Presenting, the Mosquito Killer Robot (!!)
Among the glistening military hardware at the MSPO arms fair in Kielce, Poland, what was the most impressive thing on display? I give you six words: ‘the Laser Movable Mosquito Killer Robot’.
Hidden among the vast array of armoured vehicles, air defence systems and air-launched weapons was this display by Chinese company LeiShen Intelligent, which literally screamed about its ‘Mosquito Killer Robot!!’
After a tip-off from a trusted contact, I went to hunt out the Shenzhen-based company, who were more than happy to chat about their product.
They’ve essentially taken their 2D LIDAR technology, commonly seen on home cleaning robots, integrated it on a small UGV and stuck a mosquito killing laser on the top.
A LeiShen Intelligent representative said while they had yet to make a sale, the company was pitching the idea to hospitals, schools or other public buildings in areas blighted by diseases such as malaria or zika.
Through an object recognition and tracking algorithm, the killer robot recognises a mosquito and ‘instantly’ lasers it. The company claims the laser is capable of killing an impressive ’30 to 40 mosquitoes in one second’, a fact I double-checked had not been mistranslated.

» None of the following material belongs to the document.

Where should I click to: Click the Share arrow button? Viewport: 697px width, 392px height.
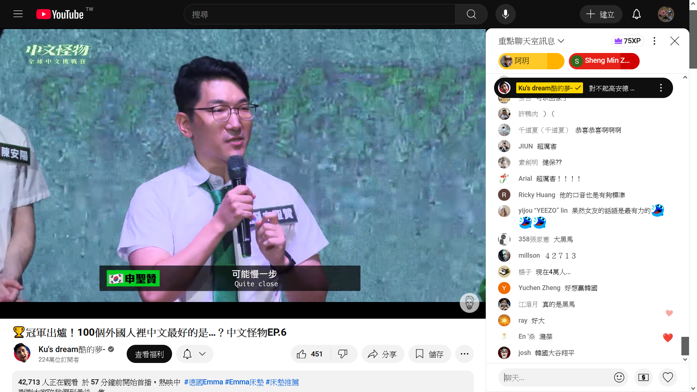(382, 354)
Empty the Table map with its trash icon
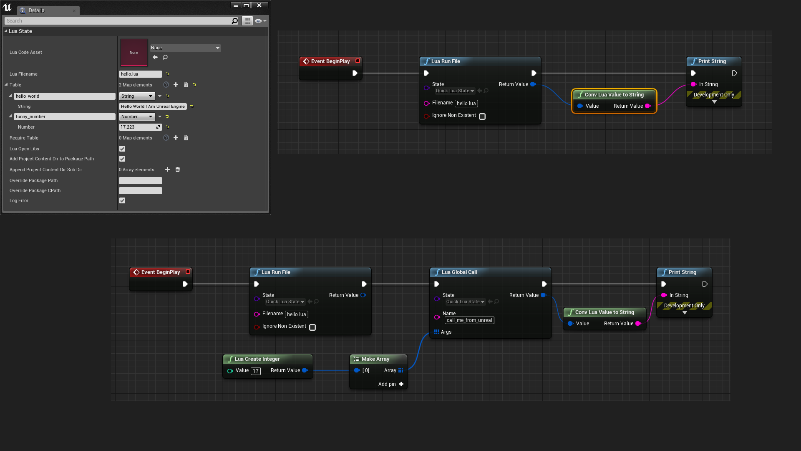Image resolution: width=801 pixels, height=451 pixels. [186, 85]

While the spokesperson was not able to name the actual laser used as part of the system, the company’s website lists several eye-safe laser products and the Mosquito Killer Robot apparently has ‘multi-protection for human beings’.
As well as being an impressive integration of several technologies, the aim of getting the systems in the hands of institutions such as hospitals is clearly an admirable one.
But as company literature reveals, in humanity’s fight against the mosquito, the Chinese have been playing the long game:
‘In the past thousands of years that are written in history, human’s [sic] fight against mosquitoes have never ended with our victory. But with the invention and later-application of these laser mosquito killer products, history is there to be changed. Diseases like malaria, dengue fever and zika that [are] caused by mosquito bites will get controlled a great deal.’